- **Directions for this task**
The answer must reproduce every record exactly, with all pictures omitted.
- - - - - - -
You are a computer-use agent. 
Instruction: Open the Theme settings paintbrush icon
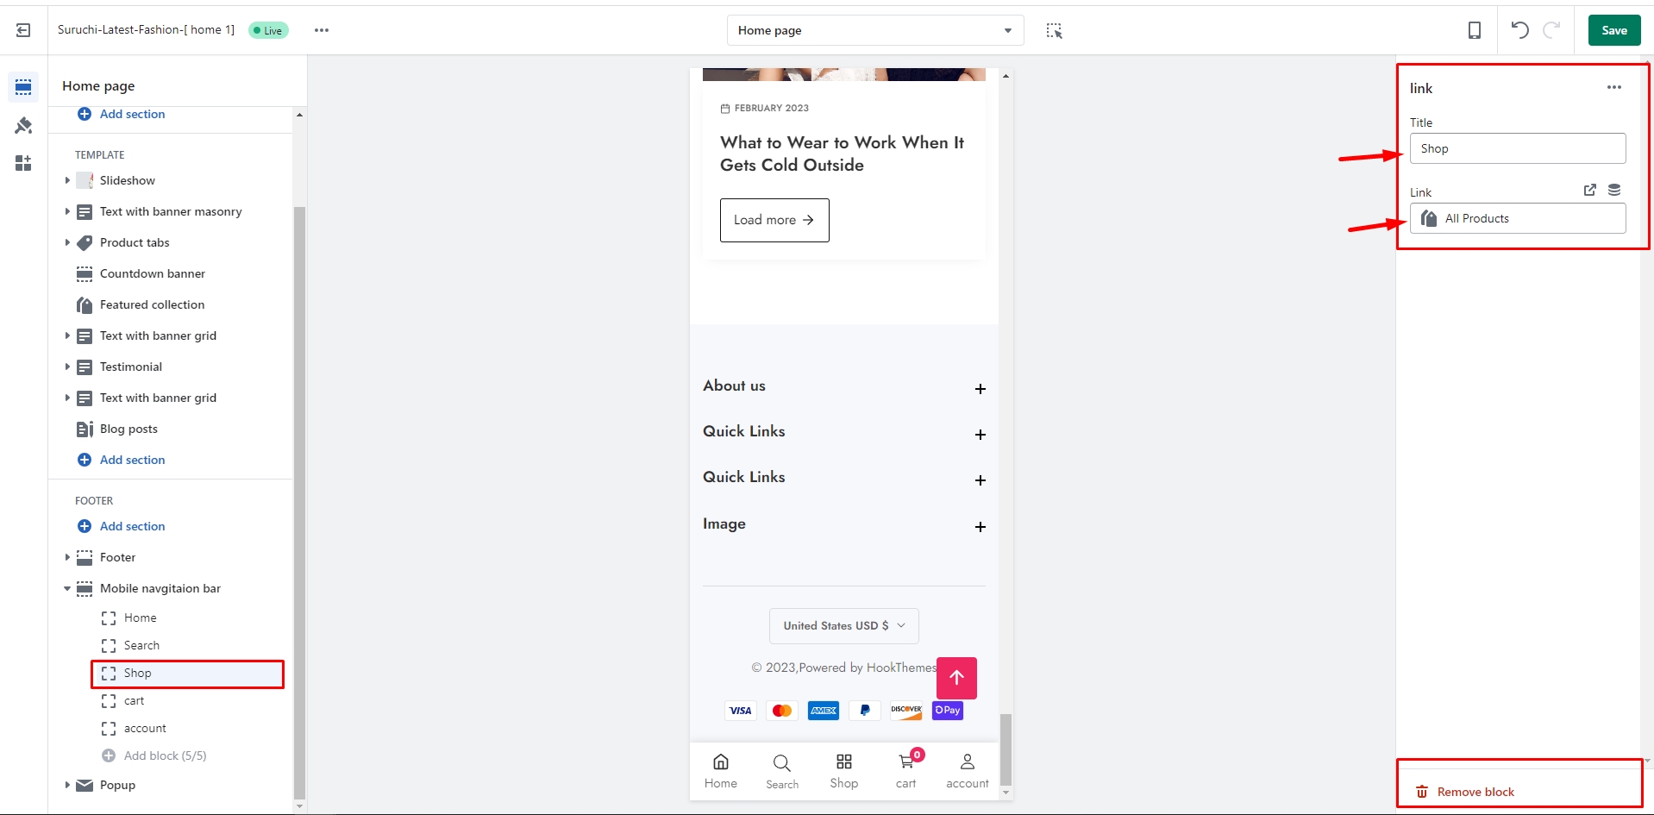click(x=23, y=126)
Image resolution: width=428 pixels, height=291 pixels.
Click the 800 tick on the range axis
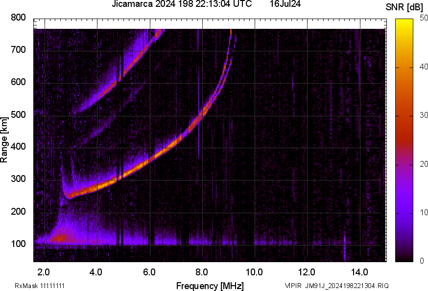[x=19, y=18]
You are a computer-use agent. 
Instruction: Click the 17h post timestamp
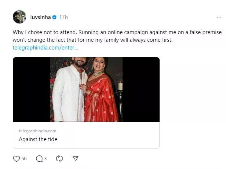(64, 17)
- - - - - - -
- **Answer for the task**
You are a computer-use agent. 
Instruction: Open the Theme settings paintbrush icon
click(x=23, y=126)
Image resolution: width=428 pixels, height=291 pixels.
Click the 800 tick on the range axis
[x=19, y=18]
You are a computer-use agent. 
Instruction: Click the 17h post timestamp
(64, 17)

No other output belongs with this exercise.